**Data to use:**
== Segment start ==
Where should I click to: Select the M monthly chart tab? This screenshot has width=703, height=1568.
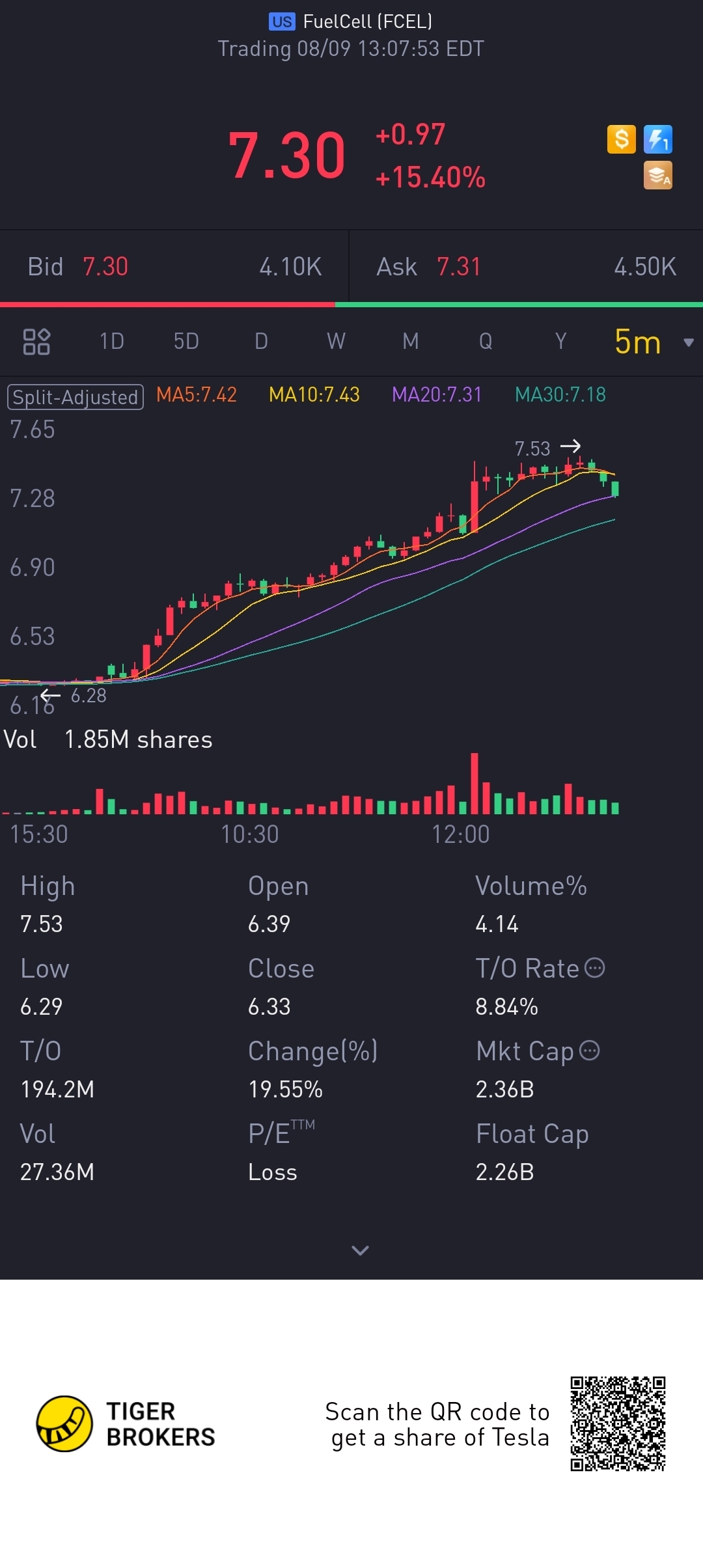(410, 341)
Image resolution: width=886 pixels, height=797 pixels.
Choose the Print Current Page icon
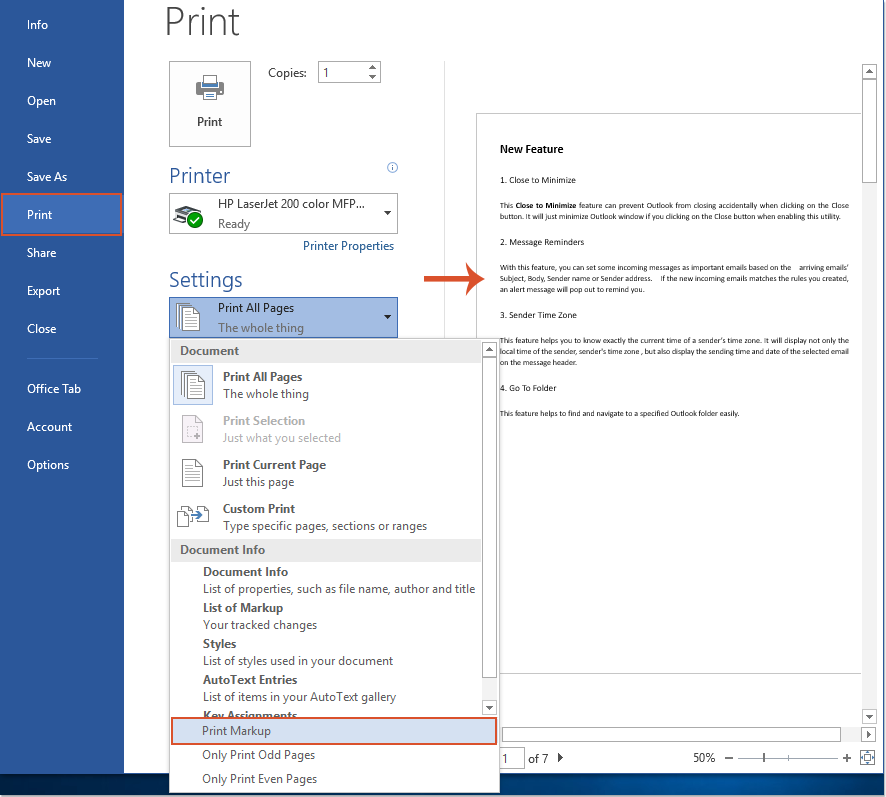click(192, 472)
== Segment end ==
**What you should do:**
Omit the pictures. Transcribe word for word the lines from the one containing "Image resolution: width=886" through the end of the listing, inclusive.

**Solution to this exercise:**
Image resolution: width=886 pixels, height=797 pixels.
Choose the Print Current Page icon
click(192, 472)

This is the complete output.